Question about locus in rhombus.

Question

Suppose we have rhombus $ABCD$ and we have point $X$ inside our rhombus. Now we should find locus of such points : $AXD$ + $BXC$ = $\pi$. My attempt : obviously point of diagonals intersection is a good one. Now suppose there is another point. So let : $d_{1} = AX$ , $d_{2} = DX$ , $d_{3} = BX$ and $d_{4} = CX$. I figured out that : $cos(\alpha)=\frac{d_{1}^2 + d_{2}^2 - d_{3}^2-d_{4}^2}{d_{1}d_{2}+d_{3}d_{4}}$ but that doesn't help me at all

Answer 1

Guess-1: Any point on diagonals satisfy.

Proof of guess: By chasing the angles.

Guess-2: If for some $X$ we have $AXD + BXC = \pi$ then $X$ should be on a diagonal.

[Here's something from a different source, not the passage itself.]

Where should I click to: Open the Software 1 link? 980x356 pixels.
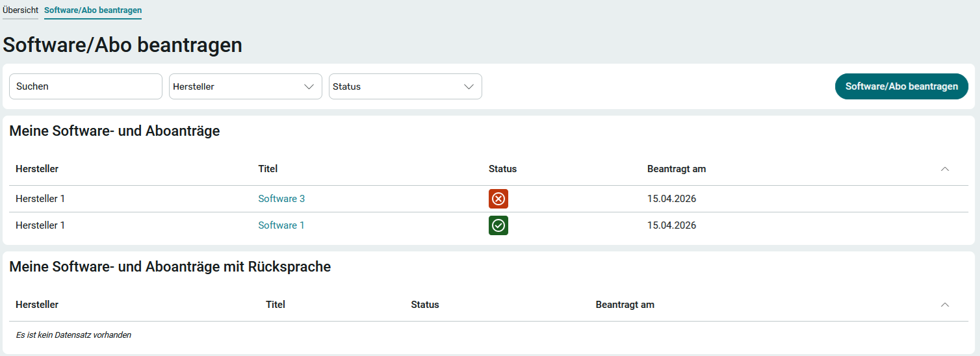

Proof of guess: By "Copy paste method". "Copy the triangle $AXD$ and paste it on the side $CB$." What this means is construct the point $X'$ such that $X$ and $X'$ are on the opposite sides of $BC$ and triangles $AXD$ and $BX'C$ are identical. Now it is not hard to see $XX'$ is parallel to $CD$ and $AB$. Since we have a rhombus we get $$|XX'|=|AB|=|CD|=|BC|=|AD|$$ This was a crucial result. Second important result comes from the fact that $\angle CXB + \angle CX'B =\pi$. This follows from the fact that $AXD$ and $BX'C$ are identical and therefore $\angle CX'B = \angle DXA$. Now we can see that $$ X,C,X,'B \ \ \mbox{are cyclic} $$ Therefore if $XX'$ and $BC$ intersect at $P$, we should have $$ |CP|\cdot|PB| = |XP| \cdot |PX'| $$ Since $|CB|=|XX'|$, we should have either $|CP|=|XP|$ or $|CP|=|PX'|$. In each case $X$ should be on a diagonal.